Interpellé sur le travail saisonnier, notamment dans les secteurs agricoles et industriels, le ministre a expliqué que ce type de contrat répond à la nature cyclique de certaines activités. Il a toutefois insisté sur le fait que les travailleurs saisonniers doivent bénéficier d’une protection sociale effective, au même titre que les autres catégories de travailleurs.

Au sujet du dialogue social, il a défendu une démarche « inclusive et participative », rappelant que le projet est issu d’une étude préalable, de consultations avec les partenaires sociaux et des travaux d’un comité tripartite.

« La consultation préalable ne saurait être assimilée à une co-législation », a-t-il toutefois précisé, tout en annonçant une séance de restitution avec les organisations syndicales et patronales.

Le ministre a également mis en avant les avancées relatives à la liberté syndicale.
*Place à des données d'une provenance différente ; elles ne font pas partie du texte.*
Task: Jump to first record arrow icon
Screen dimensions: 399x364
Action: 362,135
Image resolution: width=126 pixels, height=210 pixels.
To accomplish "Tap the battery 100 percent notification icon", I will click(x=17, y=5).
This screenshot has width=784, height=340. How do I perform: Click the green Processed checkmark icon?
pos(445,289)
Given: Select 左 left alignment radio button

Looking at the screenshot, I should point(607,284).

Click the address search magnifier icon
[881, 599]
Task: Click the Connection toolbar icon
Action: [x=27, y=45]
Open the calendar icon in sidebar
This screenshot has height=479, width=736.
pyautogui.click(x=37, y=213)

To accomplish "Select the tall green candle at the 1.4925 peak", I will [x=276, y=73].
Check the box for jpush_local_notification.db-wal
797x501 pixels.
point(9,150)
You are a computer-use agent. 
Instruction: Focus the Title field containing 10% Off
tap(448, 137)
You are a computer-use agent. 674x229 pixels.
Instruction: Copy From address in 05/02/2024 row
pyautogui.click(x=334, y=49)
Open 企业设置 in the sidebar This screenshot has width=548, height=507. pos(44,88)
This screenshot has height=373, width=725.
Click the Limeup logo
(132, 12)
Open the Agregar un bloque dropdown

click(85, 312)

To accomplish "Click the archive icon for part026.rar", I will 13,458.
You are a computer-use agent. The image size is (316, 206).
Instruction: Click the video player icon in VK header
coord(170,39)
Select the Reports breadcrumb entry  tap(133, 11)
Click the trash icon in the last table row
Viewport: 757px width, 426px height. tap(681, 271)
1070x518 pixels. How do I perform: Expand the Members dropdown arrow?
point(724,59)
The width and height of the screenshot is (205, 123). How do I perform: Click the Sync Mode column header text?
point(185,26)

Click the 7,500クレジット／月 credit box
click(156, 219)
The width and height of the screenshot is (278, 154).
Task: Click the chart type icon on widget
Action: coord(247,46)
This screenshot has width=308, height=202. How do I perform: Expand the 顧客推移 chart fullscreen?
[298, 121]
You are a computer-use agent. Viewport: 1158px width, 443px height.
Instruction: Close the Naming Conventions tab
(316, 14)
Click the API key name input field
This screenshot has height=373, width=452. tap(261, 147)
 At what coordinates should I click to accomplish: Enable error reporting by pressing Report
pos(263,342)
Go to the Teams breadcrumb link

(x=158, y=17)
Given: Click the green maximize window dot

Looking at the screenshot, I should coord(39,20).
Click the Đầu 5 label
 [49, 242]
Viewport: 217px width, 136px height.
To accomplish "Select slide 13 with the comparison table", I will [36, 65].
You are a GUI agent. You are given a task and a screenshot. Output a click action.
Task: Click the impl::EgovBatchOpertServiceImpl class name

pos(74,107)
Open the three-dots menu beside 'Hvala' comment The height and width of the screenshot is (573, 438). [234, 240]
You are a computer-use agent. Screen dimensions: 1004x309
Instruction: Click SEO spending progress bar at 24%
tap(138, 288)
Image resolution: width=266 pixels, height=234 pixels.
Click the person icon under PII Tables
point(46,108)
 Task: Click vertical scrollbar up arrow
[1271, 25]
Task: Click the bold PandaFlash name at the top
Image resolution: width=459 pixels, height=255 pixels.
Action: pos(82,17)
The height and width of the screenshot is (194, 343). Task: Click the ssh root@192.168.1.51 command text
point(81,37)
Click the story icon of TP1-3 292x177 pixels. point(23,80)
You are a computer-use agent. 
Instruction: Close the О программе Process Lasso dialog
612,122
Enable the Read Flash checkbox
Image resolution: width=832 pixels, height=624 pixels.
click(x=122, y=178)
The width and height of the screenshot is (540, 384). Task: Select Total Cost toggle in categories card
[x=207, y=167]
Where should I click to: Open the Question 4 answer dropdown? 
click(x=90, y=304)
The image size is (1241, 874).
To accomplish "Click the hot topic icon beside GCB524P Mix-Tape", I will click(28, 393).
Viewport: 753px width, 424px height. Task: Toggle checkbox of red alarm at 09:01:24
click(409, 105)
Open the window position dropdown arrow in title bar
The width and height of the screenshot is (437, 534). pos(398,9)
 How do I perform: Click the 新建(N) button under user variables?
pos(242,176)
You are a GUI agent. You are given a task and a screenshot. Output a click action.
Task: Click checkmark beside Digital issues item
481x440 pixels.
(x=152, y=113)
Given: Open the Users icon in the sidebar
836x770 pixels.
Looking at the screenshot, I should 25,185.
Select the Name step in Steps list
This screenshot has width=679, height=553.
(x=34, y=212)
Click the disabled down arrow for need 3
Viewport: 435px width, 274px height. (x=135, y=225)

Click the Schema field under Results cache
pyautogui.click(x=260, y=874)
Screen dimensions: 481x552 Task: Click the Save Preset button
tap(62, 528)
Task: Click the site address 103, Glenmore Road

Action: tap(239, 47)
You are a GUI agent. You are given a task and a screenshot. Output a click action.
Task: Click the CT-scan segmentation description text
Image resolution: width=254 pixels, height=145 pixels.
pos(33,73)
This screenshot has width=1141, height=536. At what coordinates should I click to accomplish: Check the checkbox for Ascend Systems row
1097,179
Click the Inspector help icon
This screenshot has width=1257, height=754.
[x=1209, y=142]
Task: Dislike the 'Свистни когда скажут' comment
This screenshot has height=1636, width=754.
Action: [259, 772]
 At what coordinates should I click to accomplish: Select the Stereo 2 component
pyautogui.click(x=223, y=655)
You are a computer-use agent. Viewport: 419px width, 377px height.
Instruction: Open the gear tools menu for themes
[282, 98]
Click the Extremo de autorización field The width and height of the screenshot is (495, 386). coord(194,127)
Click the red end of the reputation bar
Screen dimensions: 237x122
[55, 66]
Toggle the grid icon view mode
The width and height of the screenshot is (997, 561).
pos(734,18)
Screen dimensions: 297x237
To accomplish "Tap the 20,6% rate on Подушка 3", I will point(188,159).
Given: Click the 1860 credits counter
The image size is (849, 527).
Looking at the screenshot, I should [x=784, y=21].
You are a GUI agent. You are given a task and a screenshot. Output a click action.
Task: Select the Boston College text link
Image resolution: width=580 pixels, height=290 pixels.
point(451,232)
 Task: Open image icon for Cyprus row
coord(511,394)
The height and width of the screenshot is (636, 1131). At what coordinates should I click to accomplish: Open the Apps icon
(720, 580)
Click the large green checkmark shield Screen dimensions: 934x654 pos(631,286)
Le nouveau Code permettra aux syndicats d’exercer leurs activités dès le dépôt de leur dossier auprès de l’inspection du travail, sans attendre la délivrance d’un récépissé administratif.

Selon lui, cette évolution aligne davantage le Sénégal sur les conventions de l’Organisation internationale du travail.

La réforme prévoit également un encadrement plus strict de la sous-traitance, du travail temporaire et du travail dissimulé.

L’objectif affiché est d’empêcher que ces mécanismes soient utilisés pour contourner les protections prévues par le droit du travail et maintenir certains salariés dans une situation de précarité.

Le ministre a enfin évoqué plusieurs mesures sectorielles, notamment l’intégration progressive des travailleurs de l’économie informelle dans le système de sécurité sociale, l’encadrement du recrutement des travailleurs étrangers, l’amélioration du statut des travailleurs occasionnels ainsi que la recherche de solutions durables pour les agents de santé communautaire.

Au terme des échanges, il a estimé que la réforme permettra de « renforcer les droits sociaux, moderniser l’administration du travail et maintenir l’attractivité économique du Sénégal ». Convaincus par les explications fournies, les commissaires ont finalement adopté à l’unanimité le projet de loi portant nouveau Code du travail.